リリアンがマリについて親睦会に顔を出すと、確かに普段より人数が少ない気がした。 今回の事件の後、休暇を取っている者も多い。 軽く会場内を見渡すと、確かに普段よりは少なくはあるが、それでも家族連れなどもいてガヤガヤと賑わっている。 「リリちゃん! 本当に来たんか、休んでなくて大丈夫か?」 ――皆、リリアンを見ると似たり寄ったりのことを言ったが、ダンは直球だった。 「大丈夫ですよ、1人で部屋にいても寂しいし……」 ダンはそう言いながら、リリアンに自分が座っていた机の席を勧めた。 その時、ダンはあらためてリリアンを見つめた。 「ちゃんと食べないとあかんよ。今夜はたっぷり食べるんや! いいな?」 目の前のダンとマリの掛け合いに、リリアンは僅かに顔を綻ばせる。 (どうするべきなんか……な) すでにデーナの行方が分からなくなってから1週間以上が経つ。 ダンはマリに会うのも少し控えていた。 (くそ…………) 心は重いままだ。 こういう時どういう身の振り方をすればいいのか、良く分かっていたのはデーナだ。 それは、ダンにはどうしたって出来ないもので。 だからこそペキン大佐もあまり、必要以上の事はダンに報告しないのだろう。 それ以前に、デーナは必要以上にそういった責任も抱えていた。
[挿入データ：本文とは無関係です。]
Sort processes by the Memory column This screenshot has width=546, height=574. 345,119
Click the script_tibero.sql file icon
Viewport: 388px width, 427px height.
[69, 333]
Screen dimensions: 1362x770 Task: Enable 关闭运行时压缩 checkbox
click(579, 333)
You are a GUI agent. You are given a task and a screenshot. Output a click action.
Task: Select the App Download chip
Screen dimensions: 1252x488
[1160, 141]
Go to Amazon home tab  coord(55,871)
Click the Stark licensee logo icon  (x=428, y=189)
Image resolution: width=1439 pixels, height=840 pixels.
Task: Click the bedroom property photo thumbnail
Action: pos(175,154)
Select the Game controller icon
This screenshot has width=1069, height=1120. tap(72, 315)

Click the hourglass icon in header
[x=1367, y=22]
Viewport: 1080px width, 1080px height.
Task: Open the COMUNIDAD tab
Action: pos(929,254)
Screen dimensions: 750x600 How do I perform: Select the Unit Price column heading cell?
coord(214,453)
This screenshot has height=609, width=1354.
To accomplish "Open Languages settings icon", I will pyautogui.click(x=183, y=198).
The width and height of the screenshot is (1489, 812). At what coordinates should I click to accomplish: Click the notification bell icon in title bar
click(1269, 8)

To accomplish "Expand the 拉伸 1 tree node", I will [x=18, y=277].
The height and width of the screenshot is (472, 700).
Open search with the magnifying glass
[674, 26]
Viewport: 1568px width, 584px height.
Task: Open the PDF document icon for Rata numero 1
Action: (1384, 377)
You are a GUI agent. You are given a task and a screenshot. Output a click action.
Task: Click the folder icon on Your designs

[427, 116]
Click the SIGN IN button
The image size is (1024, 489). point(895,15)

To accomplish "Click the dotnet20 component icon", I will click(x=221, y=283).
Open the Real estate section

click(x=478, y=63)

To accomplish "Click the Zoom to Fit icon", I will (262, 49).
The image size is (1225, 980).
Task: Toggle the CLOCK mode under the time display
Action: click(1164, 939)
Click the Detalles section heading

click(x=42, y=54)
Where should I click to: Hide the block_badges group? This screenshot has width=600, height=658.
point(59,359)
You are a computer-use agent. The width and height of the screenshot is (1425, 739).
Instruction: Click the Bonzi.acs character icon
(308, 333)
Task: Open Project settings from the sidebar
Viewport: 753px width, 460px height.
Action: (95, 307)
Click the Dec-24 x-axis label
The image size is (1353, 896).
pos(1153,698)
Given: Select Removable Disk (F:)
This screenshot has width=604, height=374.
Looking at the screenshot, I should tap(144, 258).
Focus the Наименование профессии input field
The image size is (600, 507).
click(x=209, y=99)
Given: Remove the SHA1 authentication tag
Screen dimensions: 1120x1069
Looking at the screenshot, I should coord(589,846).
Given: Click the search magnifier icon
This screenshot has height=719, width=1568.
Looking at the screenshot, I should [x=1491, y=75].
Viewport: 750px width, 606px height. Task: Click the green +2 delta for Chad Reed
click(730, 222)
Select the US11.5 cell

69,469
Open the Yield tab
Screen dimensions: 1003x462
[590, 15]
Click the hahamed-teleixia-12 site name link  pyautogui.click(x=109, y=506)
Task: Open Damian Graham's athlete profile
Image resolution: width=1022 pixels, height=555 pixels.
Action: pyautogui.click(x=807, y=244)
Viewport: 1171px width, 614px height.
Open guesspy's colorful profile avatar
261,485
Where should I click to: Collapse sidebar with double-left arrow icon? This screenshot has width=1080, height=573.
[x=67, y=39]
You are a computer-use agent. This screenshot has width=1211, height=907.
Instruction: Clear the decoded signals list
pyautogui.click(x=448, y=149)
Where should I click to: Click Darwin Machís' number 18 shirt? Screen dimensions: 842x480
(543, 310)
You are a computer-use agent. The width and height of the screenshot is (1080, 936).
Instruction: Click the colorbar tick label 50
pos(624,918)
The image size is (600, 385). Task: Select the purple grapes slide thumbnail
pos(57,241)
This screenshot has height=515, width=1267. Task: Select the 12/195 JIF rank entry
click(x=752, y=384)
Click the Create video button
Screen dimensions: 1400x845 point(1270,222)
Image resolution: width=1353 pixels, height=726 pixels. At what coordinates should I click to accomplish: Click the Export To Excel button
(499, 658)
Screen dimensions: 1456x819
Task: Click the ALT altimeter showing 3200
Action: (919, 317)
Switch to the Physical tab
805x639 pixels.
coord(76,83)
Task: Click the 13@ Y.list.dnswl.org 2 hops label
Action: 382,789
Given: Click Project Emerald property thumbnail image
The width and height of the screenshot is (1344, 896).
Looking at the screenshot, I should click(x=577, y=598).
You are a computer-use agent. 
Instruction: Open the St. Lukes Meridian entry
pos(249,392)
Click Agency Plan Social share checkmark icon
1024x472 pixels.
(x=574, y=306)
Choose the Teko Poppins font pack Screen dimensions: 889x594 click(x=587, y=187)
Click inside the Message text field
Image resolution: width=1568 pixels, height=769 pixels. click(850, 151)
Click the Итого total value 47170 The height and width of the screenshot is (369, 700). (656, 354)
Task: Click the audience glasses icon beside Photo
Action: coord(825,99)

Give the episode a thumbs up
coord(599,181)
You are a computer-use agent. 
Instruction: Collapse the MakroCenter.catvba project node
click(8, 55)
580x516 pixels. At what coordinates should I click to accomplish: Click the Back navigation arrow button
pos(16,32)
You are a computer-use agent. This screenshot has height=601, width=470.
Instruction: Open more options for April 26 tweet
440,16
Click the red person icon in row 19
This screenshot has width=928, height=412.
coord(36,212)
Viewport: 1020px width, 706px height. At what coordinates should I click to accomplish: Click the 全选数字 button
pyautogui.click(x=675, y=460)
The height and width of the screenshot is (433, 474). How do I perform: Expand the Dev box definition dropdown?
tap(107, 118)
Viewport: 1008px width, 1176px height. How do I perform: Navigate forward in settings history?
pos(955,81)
本来ならペキンが決断を下すべきことにも関わっていたのは、多分ペキン本人が、将来的にはデーナに自分 の後を任せるつもりだったからだろう。 それが悔しい訳ではない。 確かにデーナは兵士としても優秀だった。 "もし"、"……だったら" などという話をしても、意味がないのは分かっている。 けれどリリアンと結ばれた今、デーナはやっと本来の未来を取り戻すところだったのだ。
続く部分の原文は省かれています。